Accompanying this great migration was a new mindset. Free from the restrictions forced on them in the South, Blacks were able to express who they were through the arts and literature as well as music. One of the leading proponents of this new movement was Dr. W. E. B. DuBois, editor of the Crisis Magazine. Another strong
proponent was Dr. Alain Locke, Dean of Philosophy at Howard University. These two men assumed a primary role in adopting this new movement in Harlem, during the famous Renaissance period of the 1920’s. Locke explained it in the following words: “Negro life is seizing upon its first chances for group expression and self-determination.” Locke labeled it as the New Negro Movement.
Dr, Woodson, the second Black American to receive a Ph.D. from Harvard University, also became a proponent of the New Negro Movement. In 1915, in coordination with the prominent Black minister and Washington, D.C. community leader, Jesse E. Moorland, he founded the Association for the Study of Negro Life and History. The organization’s primary purpose was to research and promote achievements by Blacks in America and Africans on the continent. The organization’s findings were published in the Journal of Negro History with Dr. Woodson as the editor. These studies served as a counter to the negative portrayal of the Black in white literature and, at that time, accompanied with the release of the racist movie Birth of a Nation, that had an official showing in the Woodrow Wilson’s White House in 1915.

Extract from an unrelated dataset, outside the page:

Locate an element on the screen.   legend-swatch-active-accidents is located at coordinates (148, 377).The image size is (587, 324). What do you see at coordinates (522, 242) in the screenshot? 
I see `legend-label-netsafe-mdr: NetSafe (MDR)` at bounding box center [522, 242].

Dr. Woodson’s basic premise for his research was that no other race of people should be in control of the education of another race’s children, and this was especially true in the United States. He constantly pointed out, without fear of reprisal, the negative images that Black children received in their education. He wrote, “To handicap a student by teaching him that his Black face is a curse and that his struggle to change is hopeless is the worst sort of lynching.”
As he observed this continued debasement of his race and the exposure of the children to this psychological abuse, he introduced Black History Week. In defense of his claim of recognition for that week he wrote, “If a race has no history, it has no worthwhile tradition, it becomes a negligible factor in the thought of the world, and it stands in danger of being exterminated.”
The response was overwhelmingly positive and the years that followed witnessed the growth of the celebration all over the country. Negro history clubs became popular and teachers began to acknowledge its importance and stress Black heroes and accomplishments, specifically during that week.
In February 1969, at the height of the Black is Beautiful Movement, Black students at Kent State University insisted that the week should be stretched to the entire month. The next year those students did extend it from one week to two months, January 2 to February 28. Other entities began to celebrate not two months, but the entire month of February. Finally, in 1976, President Gerald Ford endorsed February as the official national Black History Month, and it is now recognized and celebrated as a time to acknowledge the great contributions the Black race in America has made to the world civilization.